Ядро ореха. Распад ядра

Аннинский Лев Александрович

Шрифт:

Белов влюблен в тип тихой деревенской девушки, он знает именно этот, потаенно-лирический вариант характера, он почти не пишет боевых, лихих, агрессивно-задорных деревенских девчат, он пишет мечтательно-одухотворенных, любящих несложно и прочно, плачущих тайком. Эти тайные слезы характерны; у Белова, если и плачут, то уйдя куда-нибудь, убежав с глаз, горюют, а не демонстрируют. Следя чутко и влюбленно за сердцем своей Любы, Белов не слишком заботится о связности действия и живописности повествования — весь смысл и сюжет его прозы в том, как просто и доверчиво вырастает любовь в тихом сердце.

Вспомним, что и проза Андрея Битова держится не внешним сюжетом и не искусной живописью, а такою же внутренней логикой душевности. Эти писатели оба вскрывают структуру психологического процесса,

они пишут человека морального. Но существо их этических открытий разное.

А. Битов открывает психологический стереотип. Из этого стереотипа человек у него любой ценой хочет вырваться.

В. Белов тоже открывает психологический стереотип. Из этого стереотипа человек не собирается вырываться: в нем человек вполне выявляет себя. Это уже не механический стереотип толпы — это органический стереотип традиции, стереотип ритуала, принципиально отличный от мгновенного отчуждения людей в толпе, потому что он строится на ином основании. Рассказ «Люба-Любушка» характерен для Белова тем, что все идет здесь по обязательному ритуалу, но доверчивая живая душа действительно всецело выявляется в традиционном действии. Люба ждет праздника потому, что должно там что-то радостное произойти, и вот она видит на гулянье черноглазого парня, и потом ей снится тот большой праздник, и, проснувшись, она начинает беззвучно плакать… Отчего? От счастья и тревоги, оттого, что наступило имен-, но то, чего она ждала. Пойдет и дальше, как она ожидает. Вместе с другими парнями этот черноглазый придет к ним в село на посиделки, и она выйдет к нему… и все что произойдет — опять-таки по заведенному обычаю: его дружок шепнет ему словечко, и черноглазый пойдет из избы, а к ней, Любе, подойдет Агнейка и тоже шепнет, «и тогда будет то счастье, которого ждала Люба, о каком думала всегда и жила для него. Агнейка ласково поглядела на подружку и глазами показала на то место, где ждал Костя. Люба, как во сне, прошла туда, присела на стул…».

Теперь сообразите, что все, что известно нам об этом черноглазом Косте, укладывается в те строки, которые мы цитировали выше. Люба фактически ничего не знает о нем…
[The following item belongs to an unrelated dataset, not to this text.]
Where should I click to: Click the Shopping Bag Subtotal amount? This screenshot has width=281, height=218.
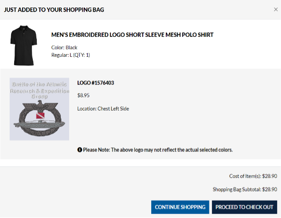coord(269,189)
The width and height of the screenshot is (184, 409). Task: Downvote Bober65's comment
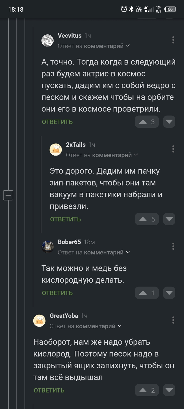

Сравните «Любу-Любушку» с битовским «Садом». Можно ли там, в той системе координат, представить себе нечто подобное? Там любовь возникла, как мучительный результат анализа, там все дело было именно в том, что за человек, и недаром Ася кричала: «Да, я такая!» Там предполагался драматический выбор, решение, и на решение у битовского героя не хватало душевных сил.

Там не хватало щедрости.

Здесь все состоит из щедрости, которой неважно, кто.

Душевная щедрость — единственное основание любви у Белова.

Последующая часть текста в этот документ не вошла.